(Supplied records begins)

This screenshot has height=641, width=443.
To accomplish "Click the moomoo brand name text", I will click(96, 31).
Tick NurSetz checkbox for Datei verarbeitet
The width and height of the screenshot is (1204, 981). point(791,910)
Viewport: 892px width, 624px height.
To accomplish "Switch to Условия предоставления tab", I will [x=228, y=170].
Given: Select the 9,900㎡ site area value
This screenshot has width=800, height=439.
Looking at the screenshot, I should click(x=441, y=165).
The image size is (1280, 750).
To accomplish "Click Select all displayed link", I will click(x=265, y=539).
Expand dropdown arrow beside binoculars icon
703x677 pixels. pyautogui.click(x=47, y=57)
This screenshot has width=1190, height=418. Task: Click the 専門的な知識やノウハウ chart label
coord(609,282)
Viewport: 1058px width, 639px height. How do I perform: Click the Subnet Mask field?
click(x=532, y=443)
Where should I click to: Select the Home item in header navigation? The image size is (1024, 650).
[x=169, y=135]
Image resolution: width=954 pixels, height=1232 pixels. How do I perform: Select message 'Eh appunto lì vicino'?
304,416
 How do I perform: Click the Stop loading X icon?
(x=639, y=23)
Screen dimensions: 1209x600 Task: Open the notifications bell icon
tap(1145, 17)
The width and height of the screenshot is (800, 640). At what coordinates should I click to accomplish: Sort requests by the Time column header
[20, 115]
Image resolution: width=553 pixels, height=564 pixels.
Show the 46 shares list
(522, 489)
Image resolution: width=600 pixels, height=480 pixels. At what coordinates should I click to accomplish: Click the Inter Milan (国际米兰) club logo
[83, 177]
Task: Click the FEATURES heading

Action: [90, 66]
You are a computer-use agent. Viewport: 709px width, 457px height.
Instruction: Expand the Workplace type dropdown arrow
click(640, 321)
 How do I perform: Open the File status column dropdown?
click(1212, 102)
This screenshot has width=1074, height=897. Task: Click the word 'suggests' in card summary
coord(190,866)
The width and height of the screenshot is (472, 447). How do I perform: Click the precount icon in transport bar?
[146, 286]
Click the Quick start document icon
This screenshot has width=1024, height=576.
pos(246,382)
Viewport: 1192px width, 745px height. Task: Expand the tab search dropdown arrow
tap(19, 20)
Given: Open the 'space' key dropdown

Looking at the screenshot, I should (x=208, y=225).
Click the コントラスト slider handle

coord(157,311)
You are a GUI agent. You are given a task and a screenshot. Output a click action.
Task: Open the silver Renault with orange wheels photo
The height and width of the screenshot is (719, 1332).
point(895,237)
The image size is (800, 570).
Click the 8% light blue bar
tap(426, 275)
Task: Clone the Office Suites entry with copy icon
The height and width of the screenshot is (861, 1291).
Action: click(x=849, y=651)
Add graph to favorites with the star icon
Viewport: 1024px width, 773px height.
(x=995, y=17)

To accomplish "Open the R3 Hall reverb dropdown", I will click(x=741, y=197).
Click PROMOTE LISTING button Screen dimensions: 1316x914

(Supplied records ends)

▶ **Goal of the exercise**: Once you have read the records above, output each of them verbatim.

▶ **Answer space**:
This screenshot has height=641, width=443.
To accomplish "Click the moomoo brand name text", I will click(96, 31).
Tick NurSetz checkbox for Datei verarbeitet
The width and height of the screenshot is (1204, 981). point(791,910)
Viewport: 892px width, 624px height.
To accomplish "Switch to Условия предоставления tab", I will [x=228, y=170].
Given: Select the 9,900㎡ site area value
This screenshot has width=800, height=439.
Looking at the screenshot, I should click(x=441, y=165).
The image size is (1280, 750).
To accomplish "Click Select all displayed link", I will click(x=265, y=539).
Expand dropdown arrow beside binoculars icon
703x677 pixels. pyautogui.click(x=47, y=57)
This screenshot has width=1190, height=418. Task: Click the 専門的な知識やノウハウ chart label
coord(609,282)
Viewport: 1058px width, 639px height. How do I perform: Click the Subnet Mask field?
click(x=532, y=443)
Where should I click to: Select the Home item in header navigation? The image size is (1024, 650).
[x=169, y=135]
Image resolution: width=954 pixels, height=1232 pixels. How do I perform: Select message 'Eh appunto lì vicino'?
304,416
 How do I perform: Click the Stop loading X icon?
(x=639, y=23)
Screen dimensions: 1209x600 Task: Open the notifications bell icon
tap(1145, 17)
The width and height of the screenshot is (800, 640). At what coordinates should I click to accomplish: Sort requests by the Time column header
[20, 115]
Image resolution: width=553 pixels, height=564 pixels.
Show the 46 shares list
(522, 489)
Image resolution: width=600 pixels, height=480 pixels. At what coordinates should I click to accomplish: Click the Inter Milan (国际米兰) club logo
[83, 177]
Task: Click the FEATURES heading

Action: [90, 66]
You are a computer-use agent. Viewport: 709px width, 457px height.
Instruction: Expand the Workplace type dropdown arrow
click(640, 321)
 How do I perform: Open the File status column dropdown?
click(1212, 102)
This screenshot has width=1074, height=897. Task: Click the word 'suggests' in card summary
coord(190,866)
The width and height of the screenshot is (472, 447). How do I perform: Click the precount icon in transport bar?
[146, 286]
Click the Quick start document icon
This screenshot has width=1024, height=576.
pos(246,382)
Viewport: 1192px width, 745px height. Task: Expand the tab search dropdown arrow
tap(19, 20)
Given: Open the 'space' key dropdown

Looking at the screenshot, I should (x=208, y=225).
Click the コントラスト slider handle

coord(157,311)
You are a GUI agent. You are given a task and a screenshot. Output a click action.
Task: Open the silver Renault with orange wheels photo
The height and width of the screenshot is (719, 1332).
point(895,237)
The image size is (800, 570).
Click the 8% light blue bar
tap(426, 275)
Task: Clone the Office Suites entry with copy icon
The height and width of the screenshot is (861, 1291).
Action: click(x=849, y=651)
Add graph to favorites with the star icon
Viewport: 1024px width, 773px height.
(x=995, y=17)

To accomplish "Open the R3 Hall reverb dropdown", I will click(x=741, y=197).
Click PROMOTE LISTING button Screen dimensions: 1316x914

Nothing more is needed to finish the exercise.